The VMware Cloud Foundation features provide automated deployment and life cycle management of your SDDC, and enable provisioning of customer virtualized workloads and containers.
Automated Software Bring-Up
You prepare your environment for VMware Cloud Foundation by installing a baseline ESXi image on vSAN ReadyNodes. After the hosts are physically racked and cabled, VMware Cloud Foundation uses the physical network details you provide (such as DNS, IP address pool, and so on) to automate the bring-up and configuration of the software stack. During bring-up, the management domain is created on the four hosts you specified. When the bring-up process completes, you have a functional management domain and can start provisioning VI workload domains.
Simplified Resource Provisioning with Workload Domains
In VMware Cloud Foundation, a workload domains is a policy-based resource construct with specific availability and performance attributes. See Workload Domains in VMware Cloud Foundation.
Virtual Machines and Containers Onto the Same Platform
By using the VMware Tanzu integration with VMware Cloud Foundation, you can deploy and operate the compute, networking, and storage infrastructure for vSphere with Tanzu, also called Workload Management. vSphere with Tanzu transforms vSphere to a platform for running Kubernetes workloads natively on the hypervisor layer. When enabled on a vSphere cluster, vSphere with Tanzu provides the capability to run Kubernetes workloads directly on ESXi hosts and to create upstream Kubernetes clusters within dedicated resource pools.

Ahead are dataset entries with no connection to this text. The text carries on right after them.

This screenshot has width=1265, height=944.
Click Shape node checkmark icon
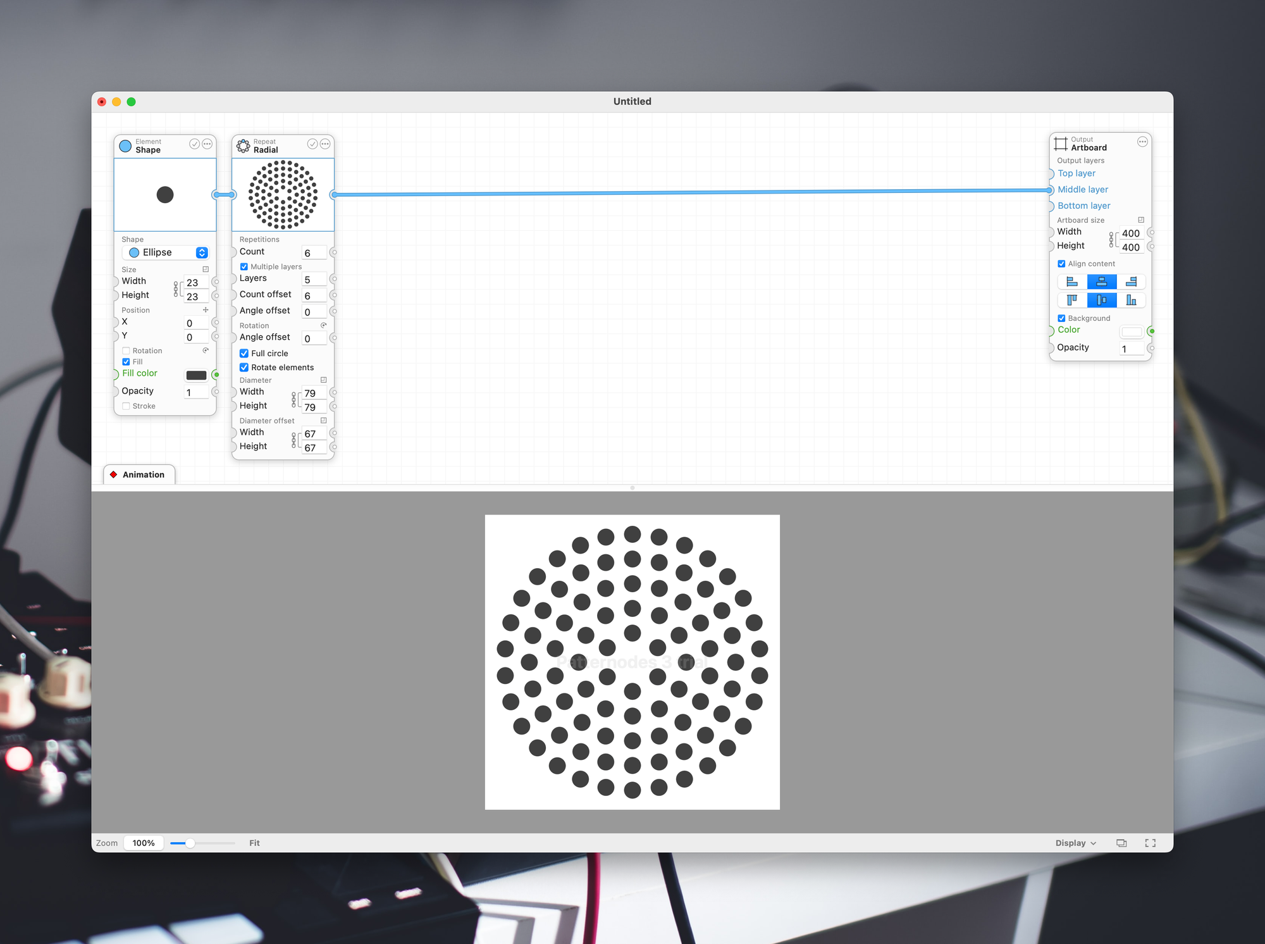[194, 144]
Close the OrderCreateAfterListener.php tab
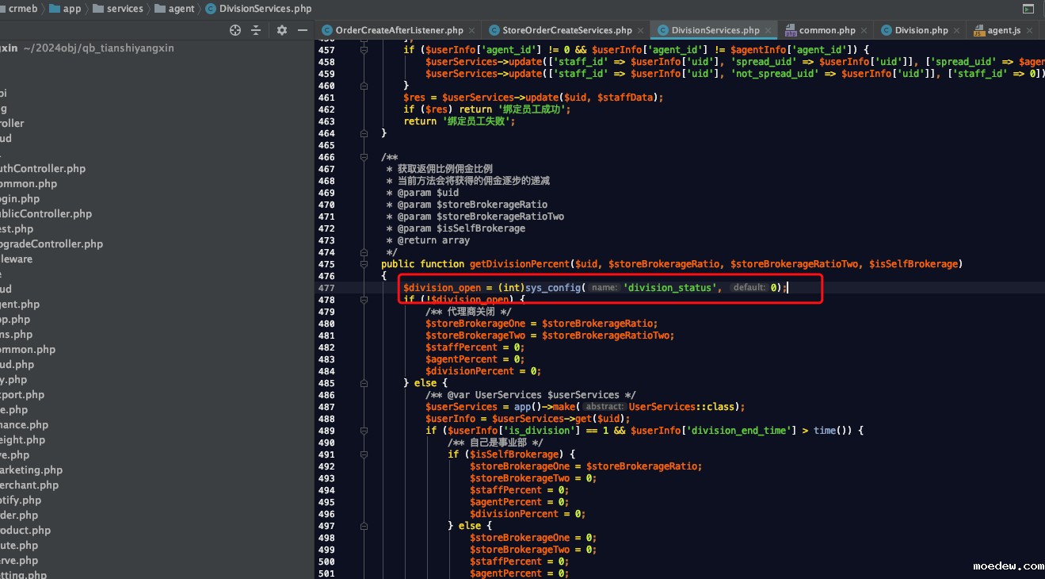The height and width of the screenshot is (579, 1045). point(472,30)
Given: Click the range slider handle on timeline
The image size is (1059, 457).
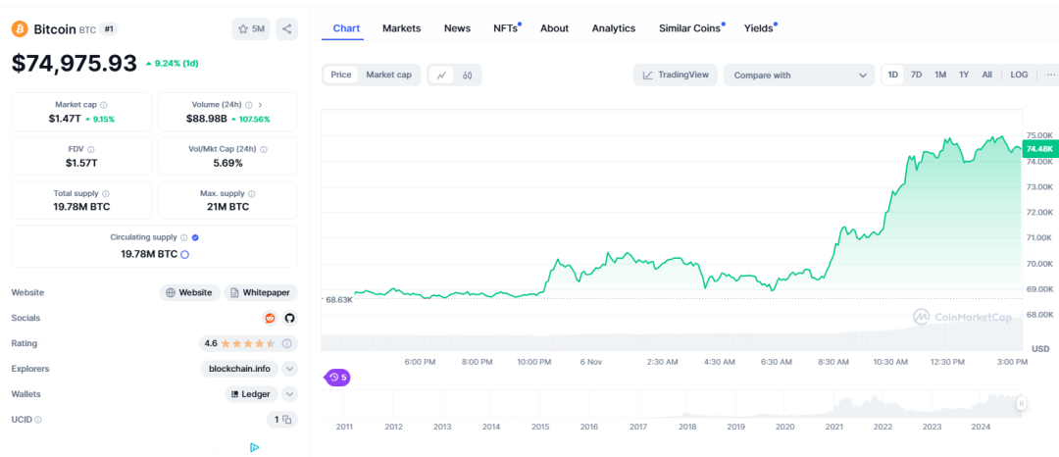Looking at the screenshot, I should click(1021, 403).
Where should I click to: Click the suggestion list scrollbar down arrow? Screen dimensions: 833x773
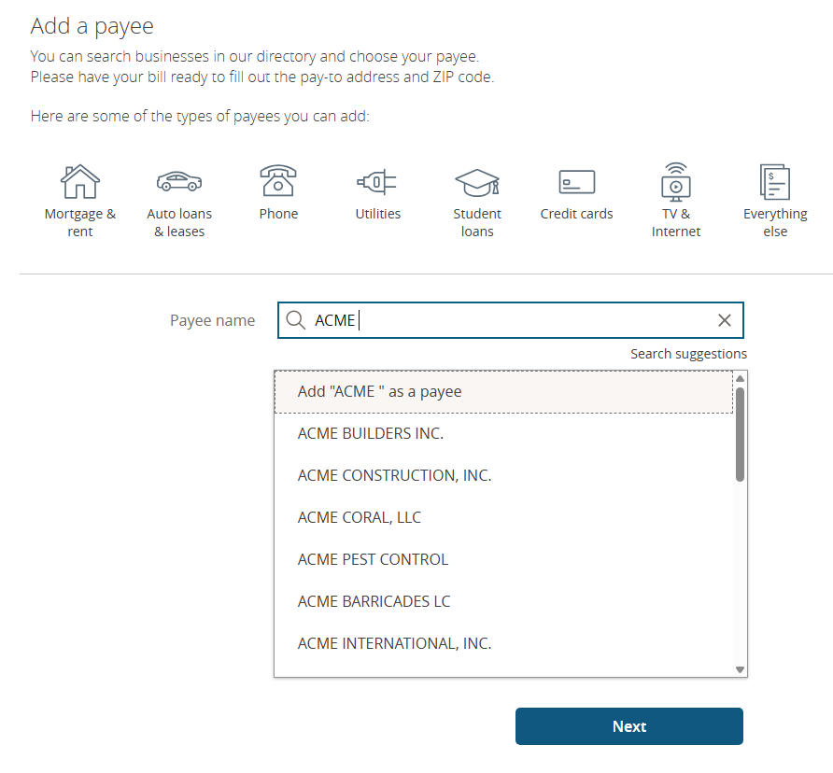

The Kubernetes concept of namespace is integrated into vSphere and becomes the unit of management. By grouping VMs and containers into logical applications via namespaces, Virtual Infrastructure (VI) admins who used to manage thousands of VMs can now manage just dozens of applications which is a massive reduction in cognitive load.
Automated Lifecycle Management
VMware Cloud Foundation offers automated life cycle management on a per-workload basis. Available updates for all components are tested for interoperability and bundled with the necessary logic for proper installation order. The update bundles are then scheduled for automatic installation on a per-workload domain basis. This allows administrators to target specific workloads or environments, for example development vs. production, for updates independent from the rest of the environment.
vSphere Lifecycle Manager, a vCenter Server service, is integrated with VMware Cloud Foundation. By using vSphere Lifecycle Manager, you can create cluster images for centralized and simplified life cycle management of ESXi hosts including firmware. When you select the image-based life cycle management mode at VI workload domain creation, you can update and upgrade the ESXi version on all hosts in the cluster collectively. You can also install and update vendor add-ons and components on all ESXi hosts in a cluster.
Stretched Deployment
You can set up two availability zones in your environment and introduce high availability of management and customer workloads by configuring vSAN stretched clusters by using the SDDC Manager API. Availability zones protect against failures of groups of hosts. These group can consist of hosts in the same data center, for example, installed in different racks, chassis or rooms, or in different data centers with low-latency high-speed links connecting them. Using two availability zones can improve availability of management components running the SDDC, minimize downtime of services, and improve SLAs.
NSX Federation
You can use NSX Federation to propagate configurations that span multiple NSX instances in a single VMware Cloud Foundation instance or across multiple VMware Cloud Foundation instances. You can set up global networking, enabling failover of segment ingress and egress traffic between VMware Cloud Foundation instances, and implement a unified firewall configuration.
In the management domain in a deployment with multiple VMware Cloud Foundation instances, you use NSX-T Data Center to provide cross-instance services to SDDC management components which do not have native support for availability at several locations, such as vRealize Automation and vRealize Operations. In a management domain, you can use NSX Federation only to connect to the management domains of other VMware Cloud Foundation instances. Avoid connecting a management domain with VI workload domains in a single NSX Federation instance.
You configure NSX Federation in VMware Cloud Foundation manually.
VMware Cloud Foundation+
Starting from VMware Cloud Foundation 4.5, you can connect your on-premises deployments to VMware Cloud by using a VMware Cloud Foundation+ subscription. By connecting VMware Cloud Foundation to the cloud, you use a simplified subscription model and keyless entitlement across multiple on-premises deployments. You also have access to administrator services, such as inventory management, infrastructure monitoring and virtual machine provisioning centrally from VMware Cloud Console. See What is VMware Cloud Foundation+?.